* **EXERCISE DIRECTIONS**:
Set the pictures aside and transcribe exactly the lines from the one containing "The height and" through the final line of the records.

------ RECORDS FOR THE EXERCISE ------

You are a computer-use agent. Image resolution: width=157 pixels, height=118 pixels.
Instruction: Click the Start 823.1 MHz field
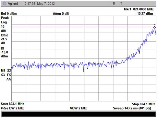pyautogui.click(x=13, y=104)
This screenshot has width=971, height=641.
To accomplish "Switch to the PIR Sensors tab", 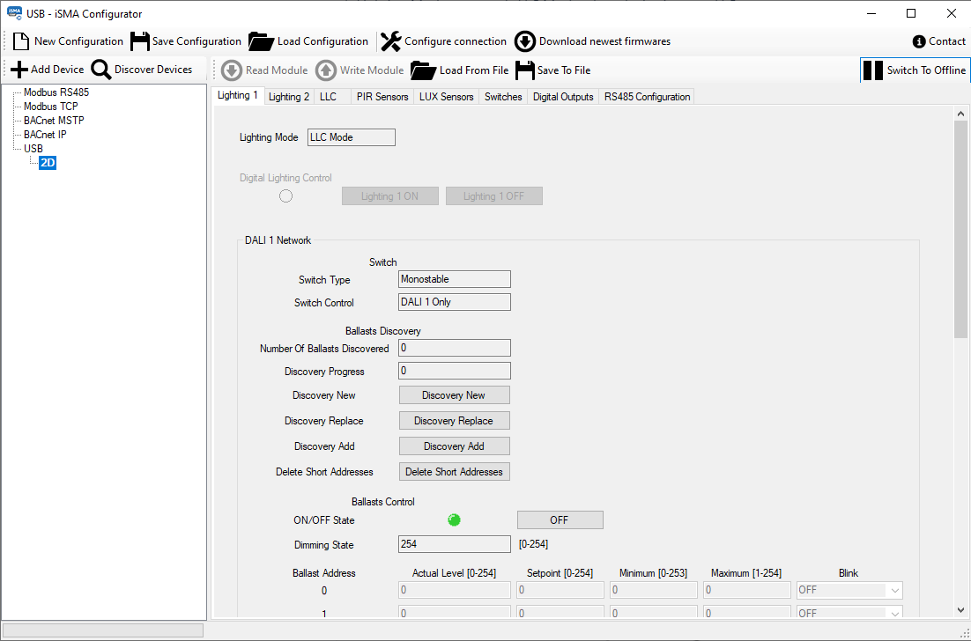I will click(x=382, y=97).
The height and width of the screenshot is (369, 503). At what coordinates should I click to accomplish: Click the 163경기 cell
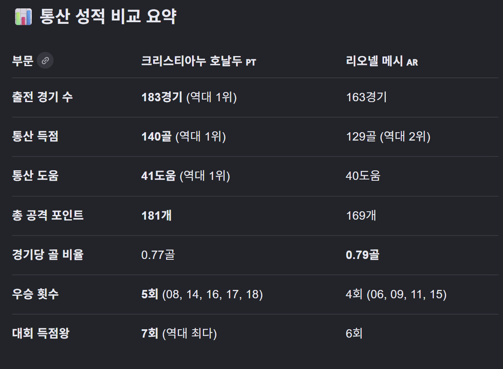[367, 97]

------

* **RESULT FOR THIS EXERCISE**:
The height and width of the screenshot is (369, 503). At what coordinates should I click to accomplish: Click the 163경기 cell
[367, 97]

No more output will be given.